Whenever "agent" appears in a line of the entries below, that line counts; give the total only.

» **Stored data**:
§
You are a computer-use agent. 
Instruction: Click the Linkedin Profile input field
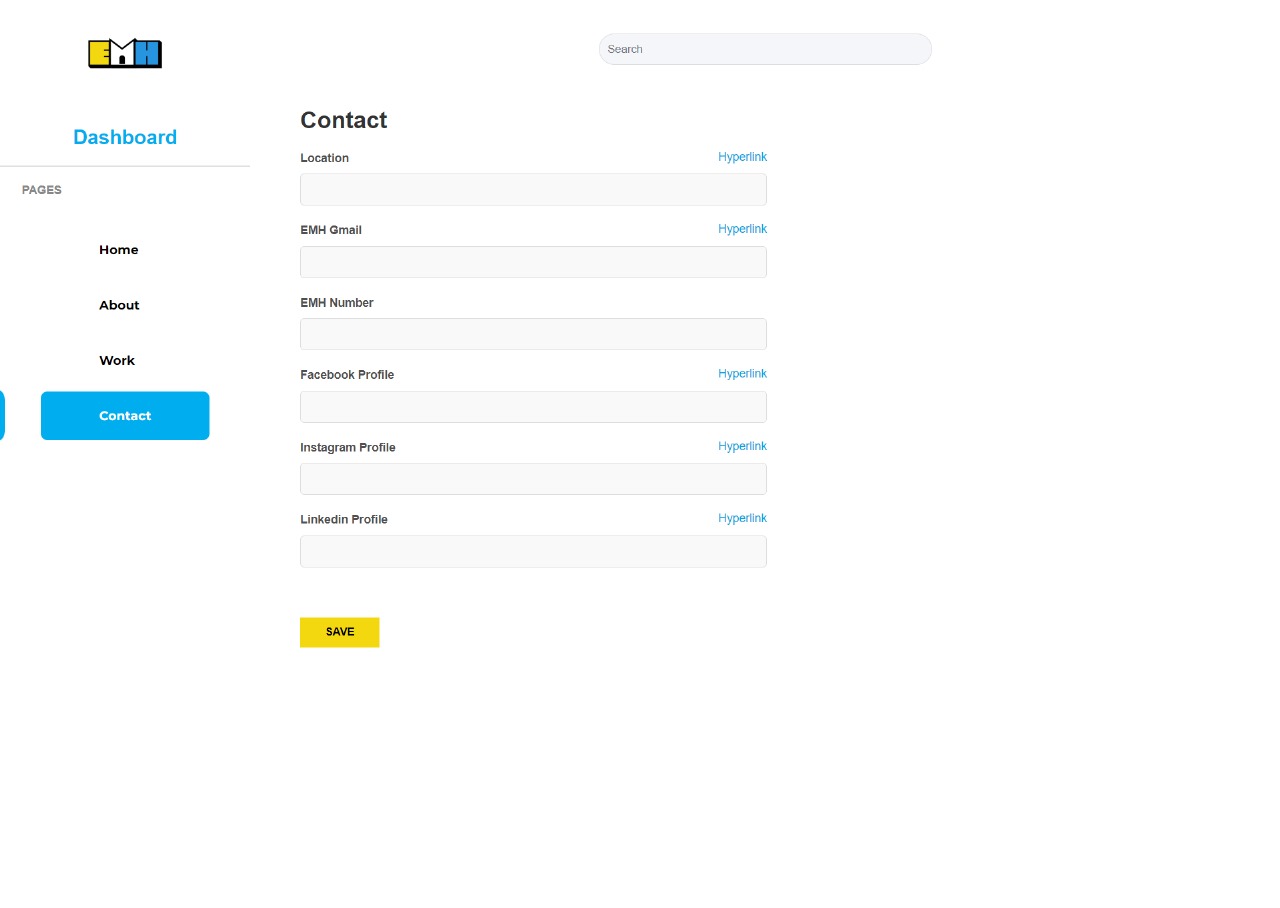coord(533,551)
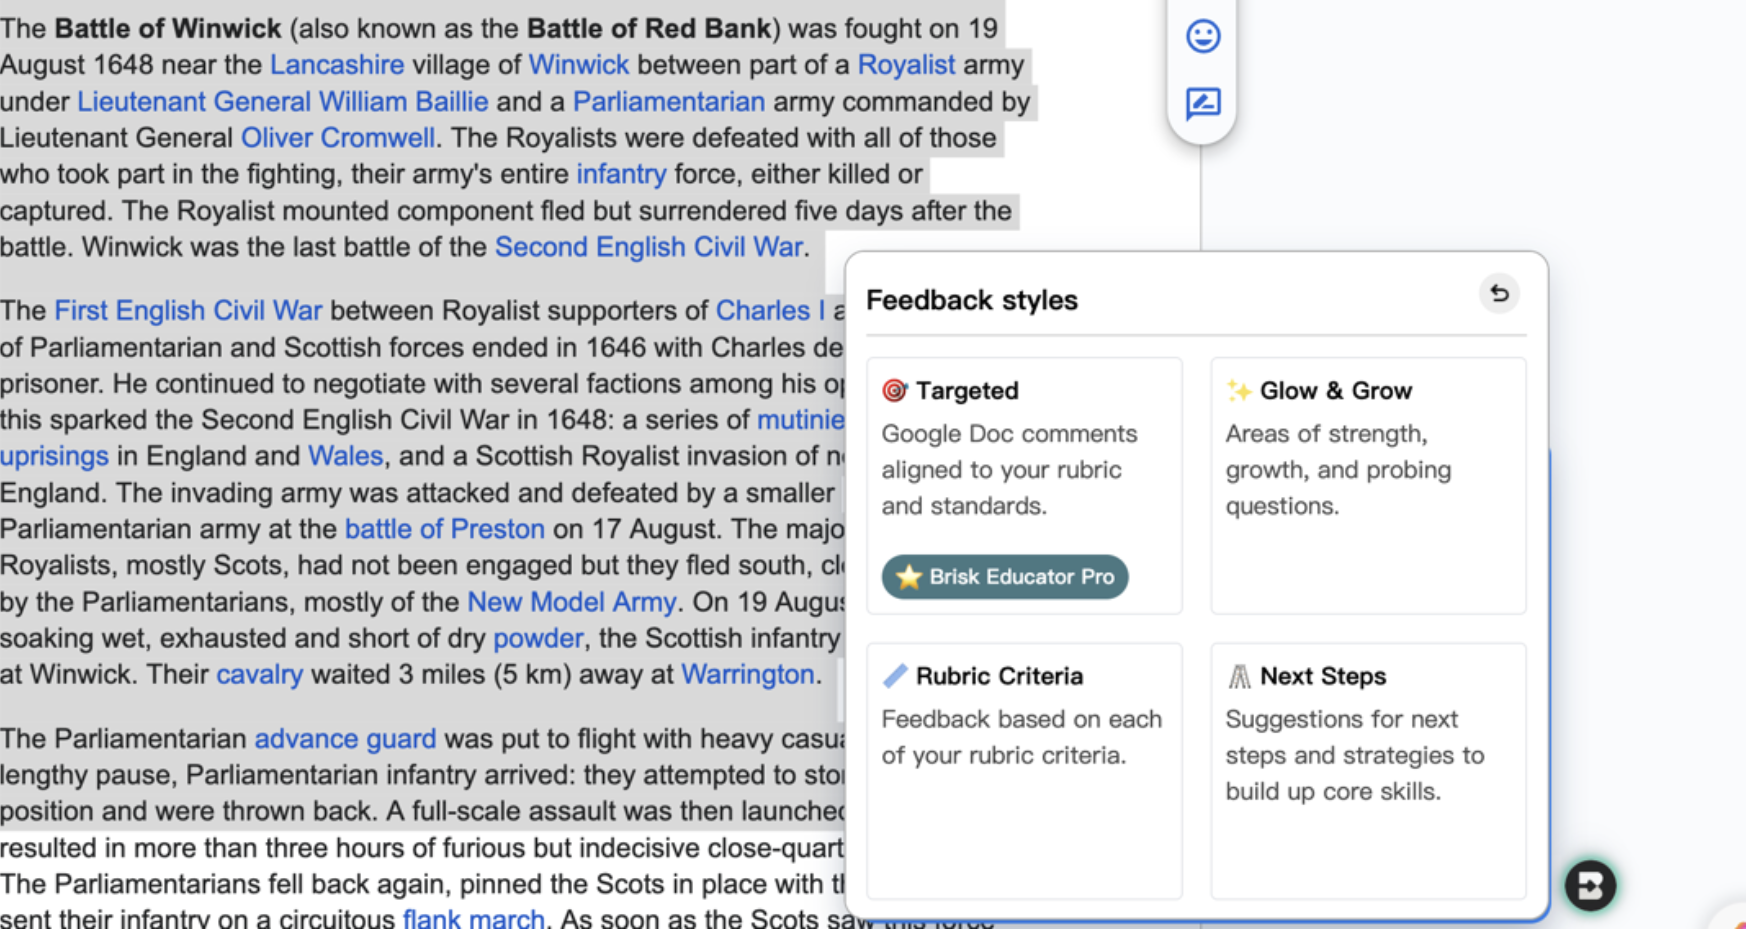1746x930 pixels.
Task: Click the battle of Preston link
Action: pos(445,529)
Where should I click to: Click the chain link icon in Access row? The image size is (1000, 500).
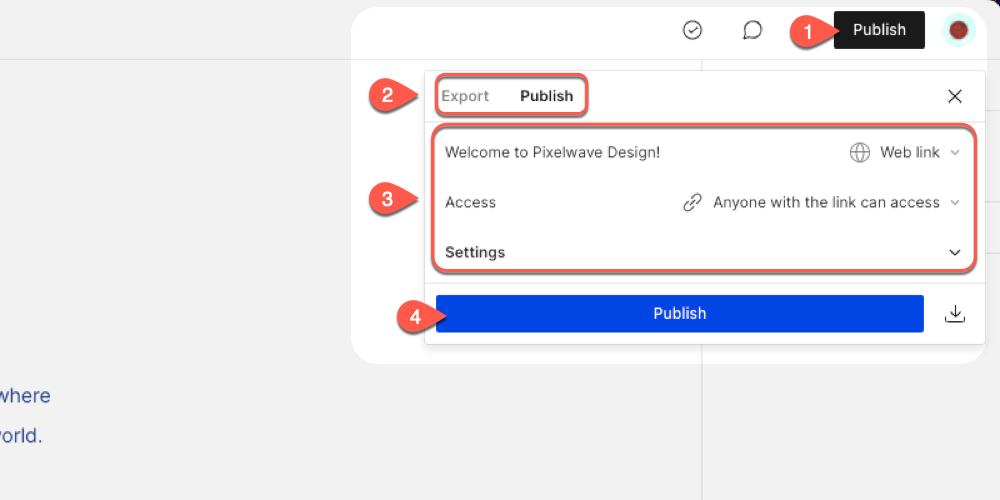tap(692, 203)
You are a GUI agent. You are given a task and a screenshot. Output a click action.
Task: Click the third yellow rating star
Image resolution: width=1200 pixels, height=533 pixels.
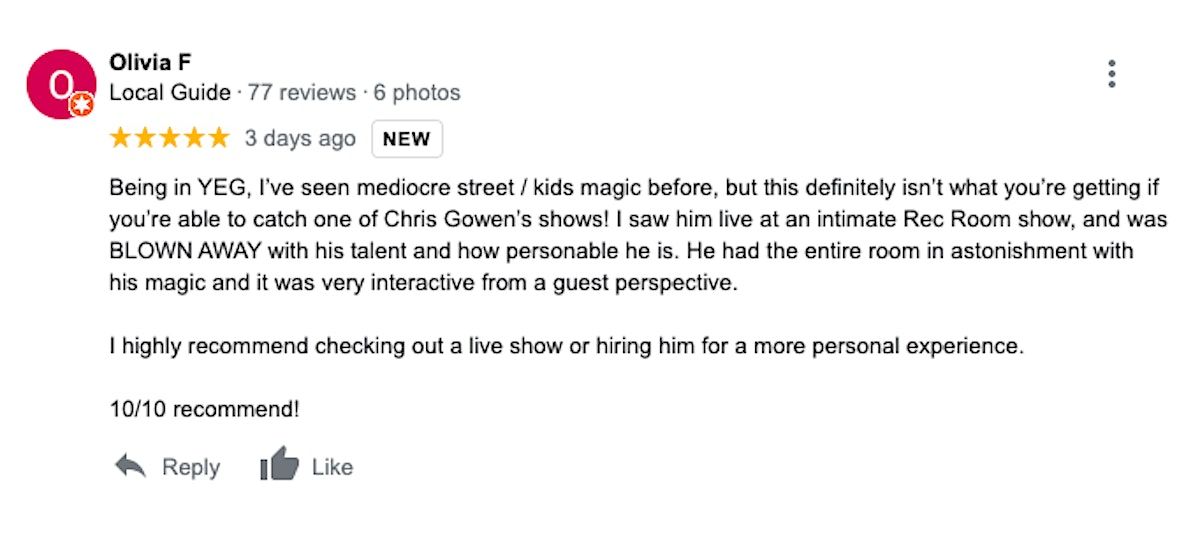(169, 139)
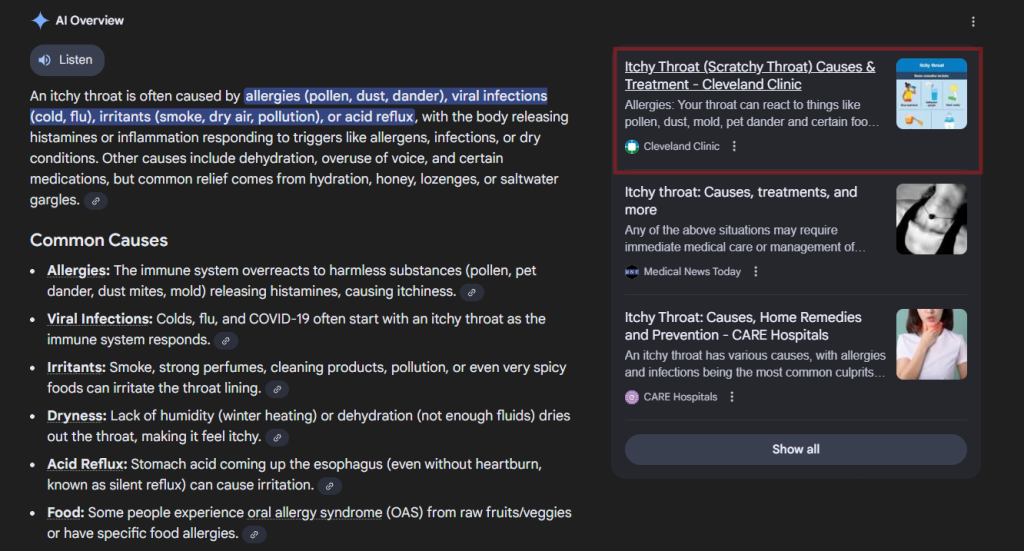The height and width of the screenshot is (551, 1024).
Task: Open the 'Itchy throat: Causes, treatments, and more' result
Action: coord(741,201)
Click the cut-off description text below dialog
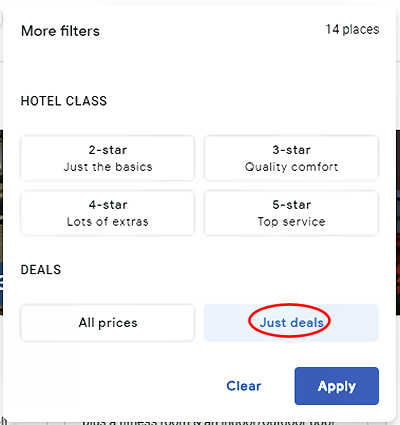 click(x=208, y=422)
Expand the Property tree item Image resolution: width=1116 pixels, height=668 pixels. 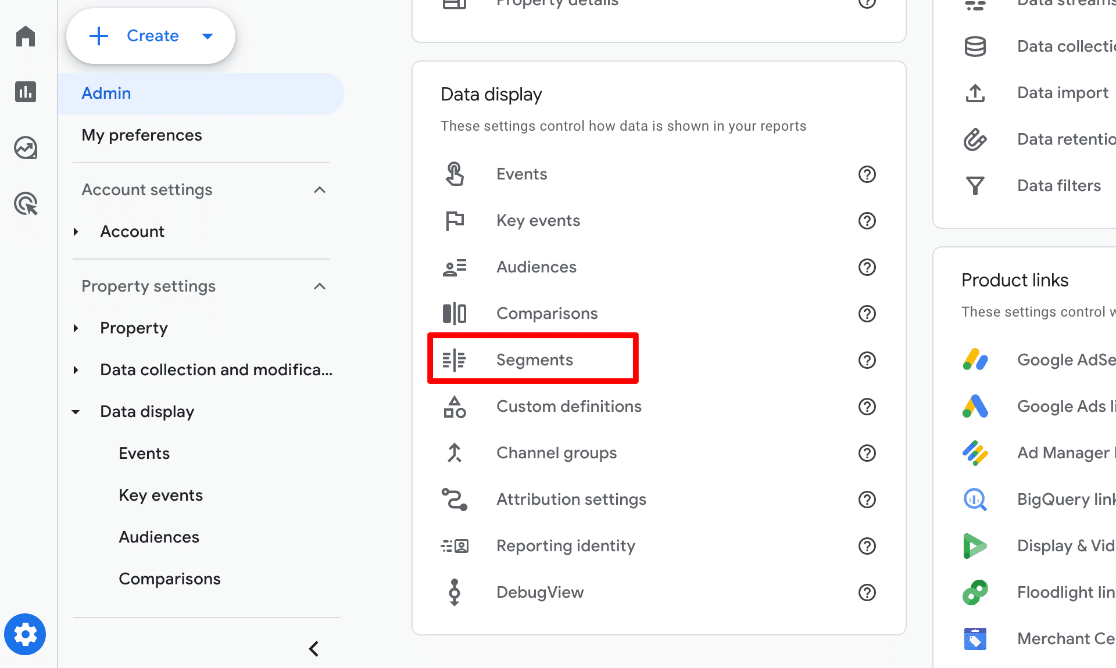(x=75, y=327)
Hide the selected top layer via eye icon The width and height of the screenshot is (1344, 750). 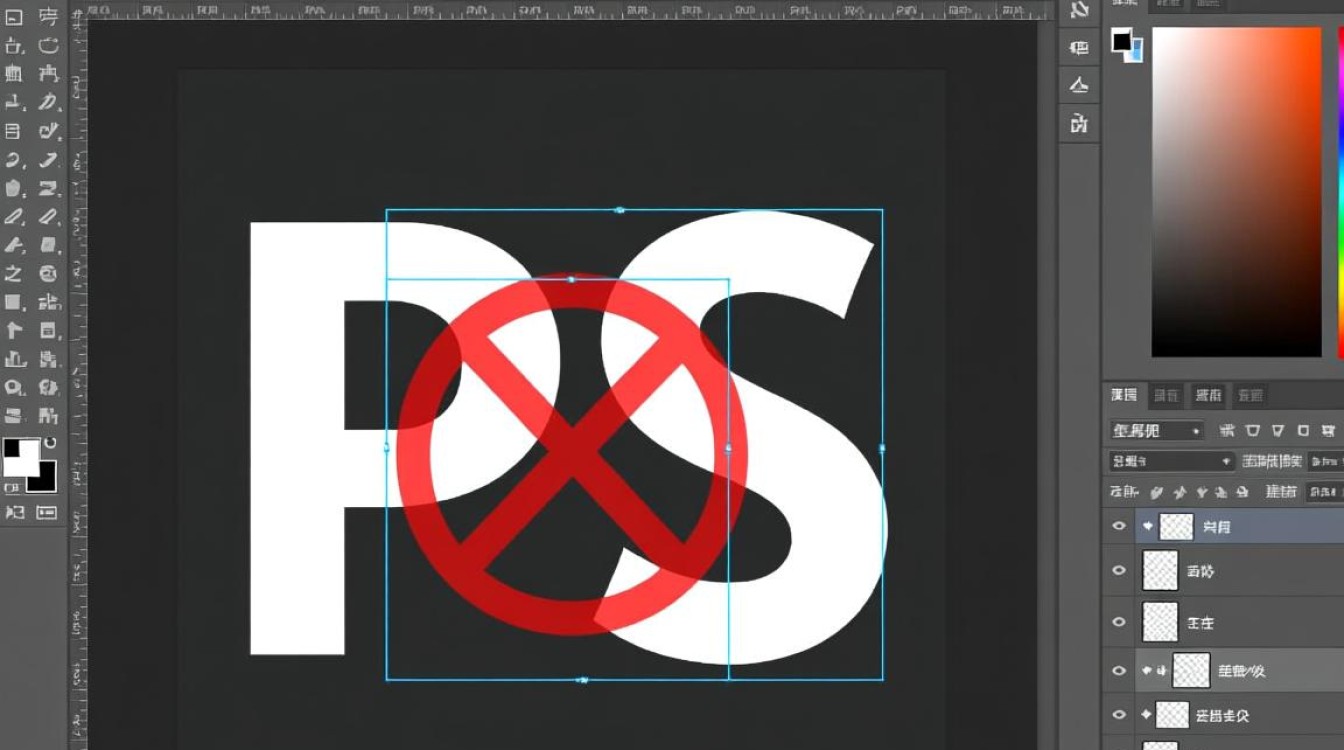tap(1119, 526)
§
» **Answer space**: 2